Nothing moved that didn’t need to move, the air as still as
the grey fallen trees piled along the river bank and scattered across the
stream; the last thin ribbon of silver water stretched to breaking between the
far-off hills and the distant sea.
It was a lifeline to which life still clung; a thread of
hope meandering its uncertain way through a valley of its own making, log-strewn
and parched, waiting for the autumn rains.
On higher ground, the maiasaurs nested, good mothers sitting
mute on their rotting piles; sheltering eggs from the impossible heat, battling
the sun as they battled everything else in this harsh land, each and every day
a challenge to be overcome.
And not all of them had made it, the mummified husks of the
weak and weary, the old and infected, gathering dust between the mounds.
Nothing moved save the shimmering heat, the maiasaurs
closed-eyed and immobile, waiting for the first evening breeze to touch their
skin.
It was a time for silence; the jostling and rubbing saved
for later in the day, the time when social interactions could be re-forged.
Nothing moved, save one slim foot, a graceful grey limb
lifted and held, waiting to be placed with care, down it came, slowly, the
narrow-clawed digits separating on the hot, dry ground. So as one foot descended
another lifted, the daring hunter entering carefully the giants’ land.
Between the nests it stepped, weaving a course around the
slumbering queens; each of the immobile creatures outweighing it several
thousand times.
A killer it was, but a killer of the young, its beak of
needle-sharp teeth held low, its eyes as black as the deepest shadow reflecting
all it saw.
The sun beat down upon it, inky feathers absorbing heat. A
patient killer cloaked in a mantle of night, an infant stalker, its dagger-like
head moving purposefully from side to side.

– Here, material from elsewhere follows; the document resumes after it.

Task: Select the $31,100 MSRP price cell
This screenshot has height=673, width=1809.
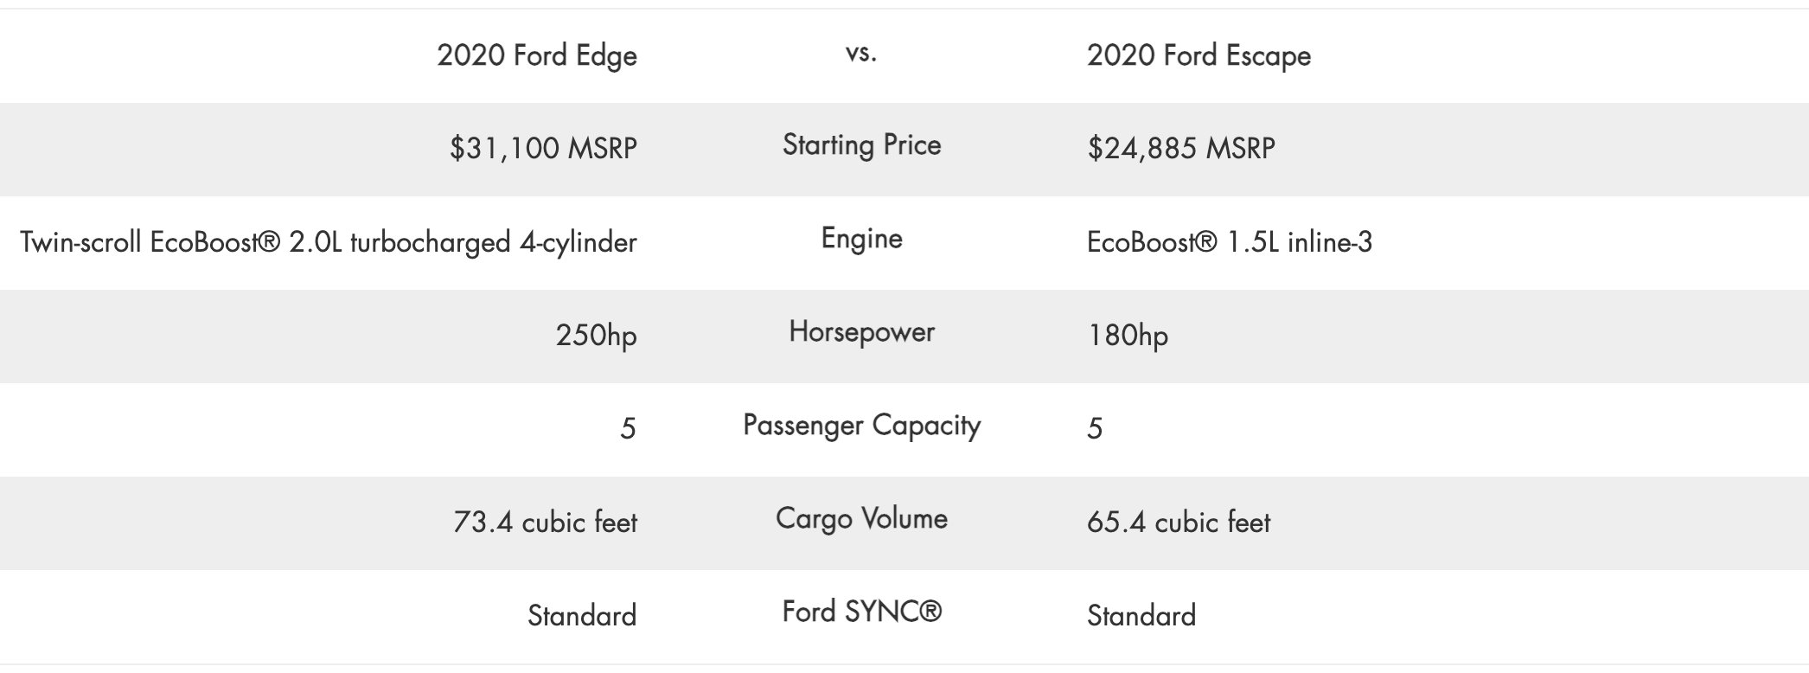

Closed eyes opened, conscious of its passing; an aggravation
but not a threat, not to the overheated adults suffering upon their nests.
Troodon could pass
while the day was hot; while the effort to send it fleeing was like battling
flies, the small creatures an ever-present irritation in the mothers’ lives.
The hunter stalked, navigating the predictable valleys
between the nests; each a chasm a tail-length wide. It had a job to do and
dimly the Maiasaura knew it, tolerant
of the opportunistic killer welcome to scavenge the nesting ground.